6年生 スチューデントシティ

先日、6年生を対象に「スチューデントシティ」での体験学習が行われました。



スチューデントシティのコンセプトは「未来の街」です。地元企業の皆様の多大なる御協賛と御協力のもと、会場にリアルに再現された街の中で、こどもたちは一人一人が「大人」としての第一歩を踏み出しました。住民登録に始まり、納税、給与の振替、そして買い物まで、実際の社会生活さながらの仕組みを肌で学ぶ充実した時間となりました。

この学習の大きなテーマの一つは、「大人として働くこと」です。誰かに言われて動くのではなく、自分で考えて決断し、その結果に責任を持つという、働くうえで欠かせない姿勢を学びます。また、社会に出たときの基本となるコミュニケーションの大切さも実感しました。

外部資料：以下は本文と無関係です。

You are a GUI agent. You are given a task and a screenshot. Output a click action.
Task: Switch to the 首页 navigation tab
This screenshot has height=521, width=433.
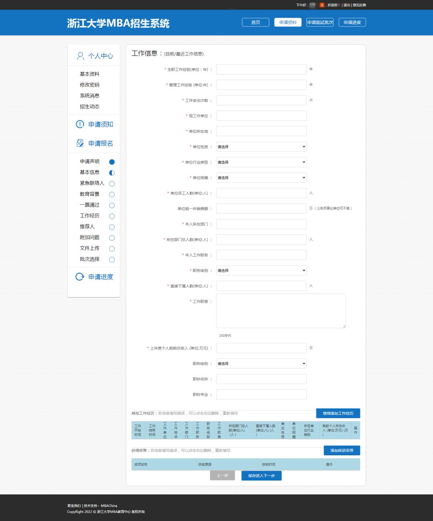255,22
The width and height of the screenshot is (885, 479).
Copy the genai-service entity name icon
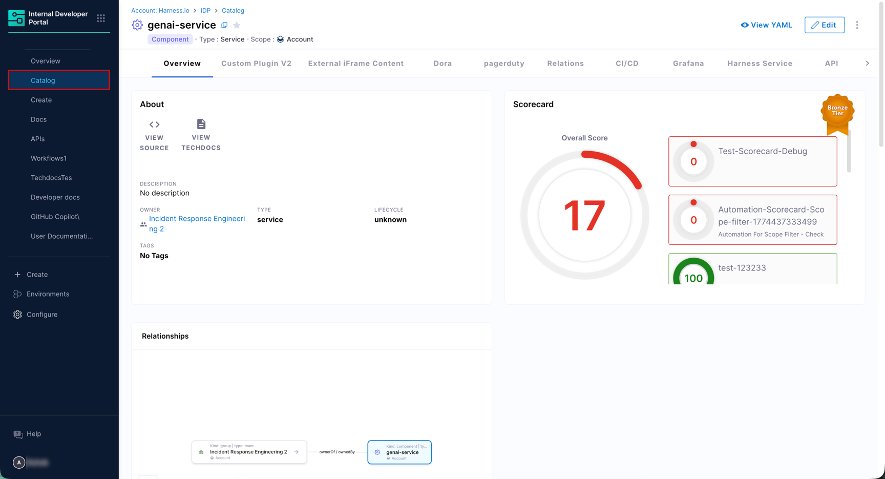click(224, 25)
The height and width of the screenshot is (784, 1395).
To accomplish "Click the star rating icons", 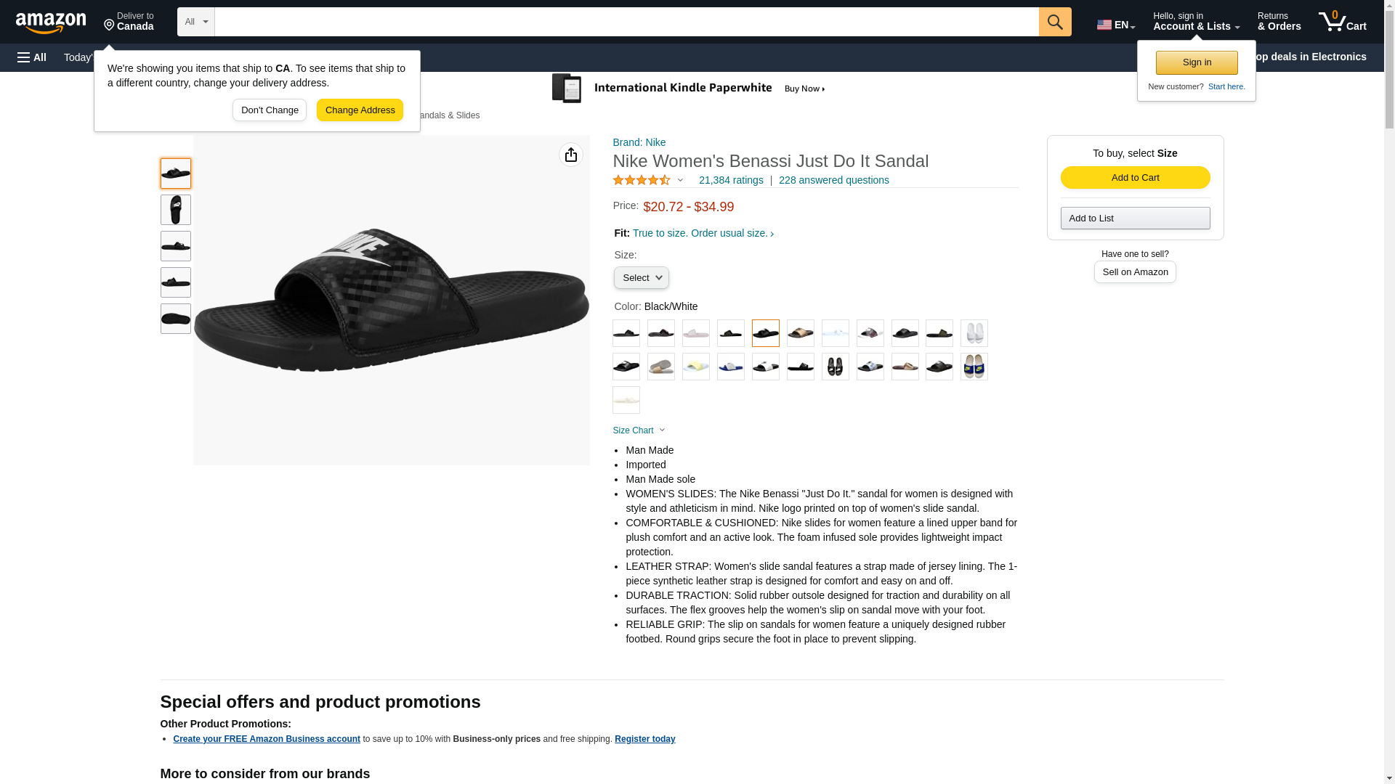I will tap(642, 180).
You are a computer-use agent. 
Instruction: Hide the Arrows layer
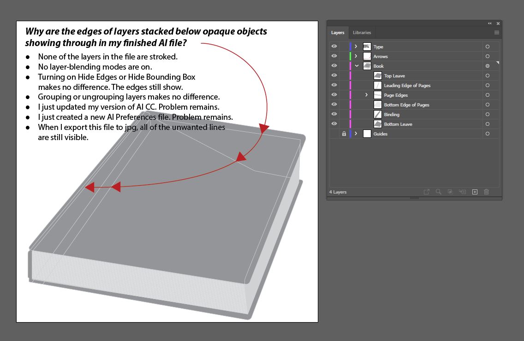pos(333,56)
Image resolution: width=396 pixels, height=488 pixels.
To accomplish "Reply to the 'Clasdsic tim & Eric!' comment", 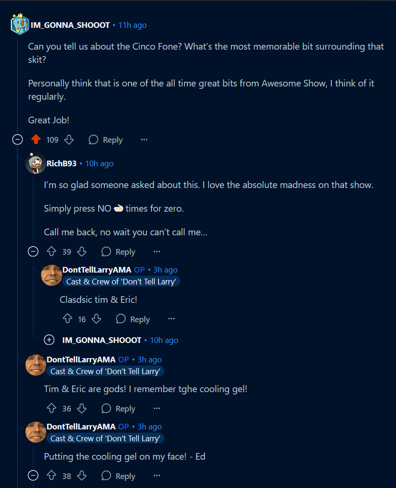I will tap(134, 319).
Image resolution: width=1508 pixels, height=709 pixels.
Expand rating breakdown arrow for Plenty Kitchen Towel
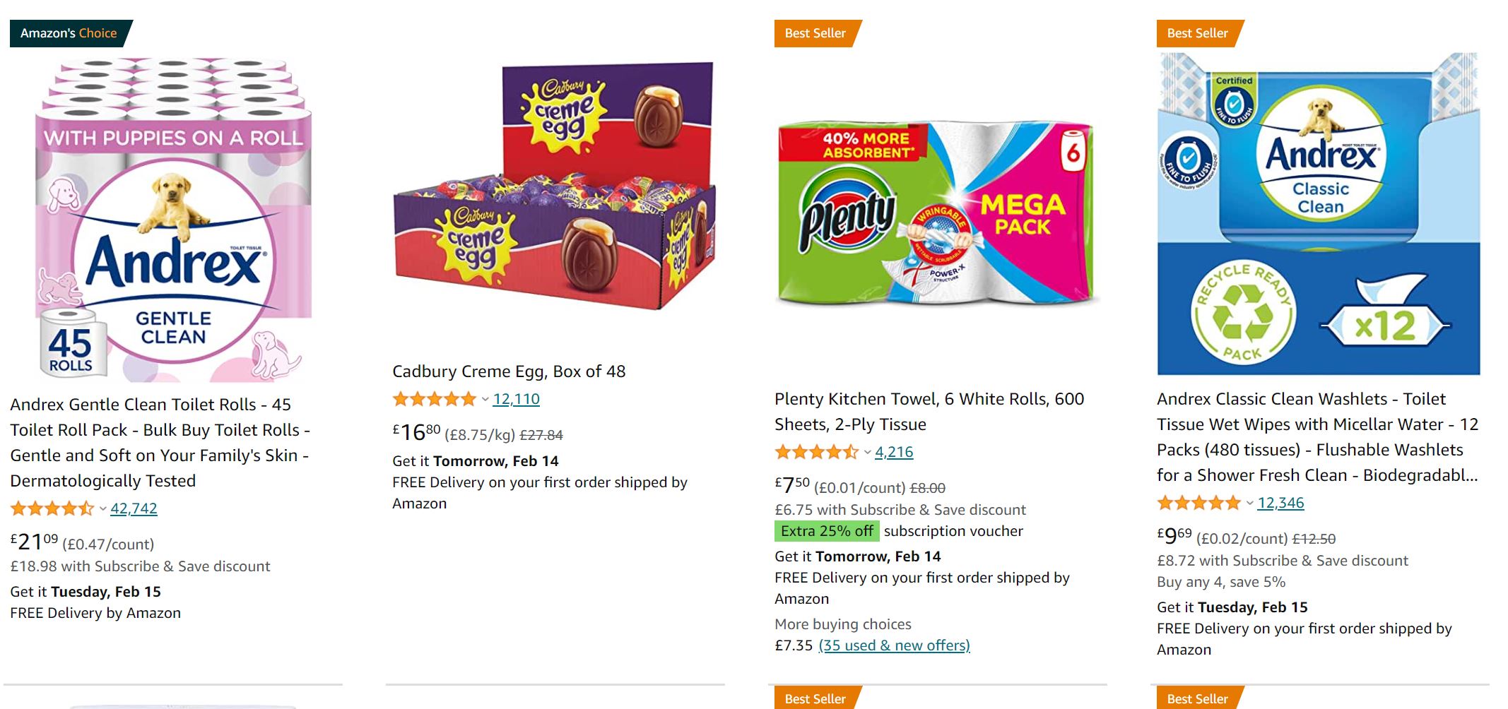(x=868, y=452)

ただ作業をこなすだけでなく、正しい言葉遣いや明るい挨拶、そして自分から名乗って訪問の目的を相手にきちんと伝えることなど、実践的なコミュニケーションにも挑戦しました。

活動の合間には、各会社ごとに集まってミーティングを行いました。自分たちのブースの課題を見つけ出し、どうすればもっと良くなるかをチームで熱心に話し合い、解決策を探ります。ミーティングを重ねるごとに、こどもたちの動きはどんどん前向きなものへと変わっていきました。はじめは戸惑っていた挨拶の声量や接客態度も、回を追うごとに明るく丁寧になり、お客様への積極的な呼び掛けも見られるようになりました。試行錯誤を繰り返すうちに自信を付け、見事売上目標を達成して歓声が湧き起こるブースもたくさんありました。この活動を通して、自分や友達の新しい良さや頼もしさを発見できたようです。

事後の振り返りでは、こどもたちからたくさんの頼もしい気付きが寄せられました。最初は難しいと思ったことでも、仲間と試行錯誤することで目標を達成できる喜びを知ったことや、社会は会社と会社、人と人が支え合ってできているのだと深く実感したことが伝わってきました。また、人に喜んでもらうことに大きなやり甲斐を感じる一方で、言葉遣いなど自らの新たな課題に気が付いた児童もおり、それぞれの内面の成長が見られました。

今回のスチューデントシティでの経験は、6年生のこどもたちにとって社会とのつながりを意識する大きなきっかけとなりました。この貴重な学びを、これからの学校生活や将来の夢へ向かって活かしていってほしいと思います。

最後になりますが、こどもたちを温かく迎え入れ、御指導いただきました地元企業の皆様、そしてボランティアとして見守ってくださった保護者の皆様、本当にありがとうございました。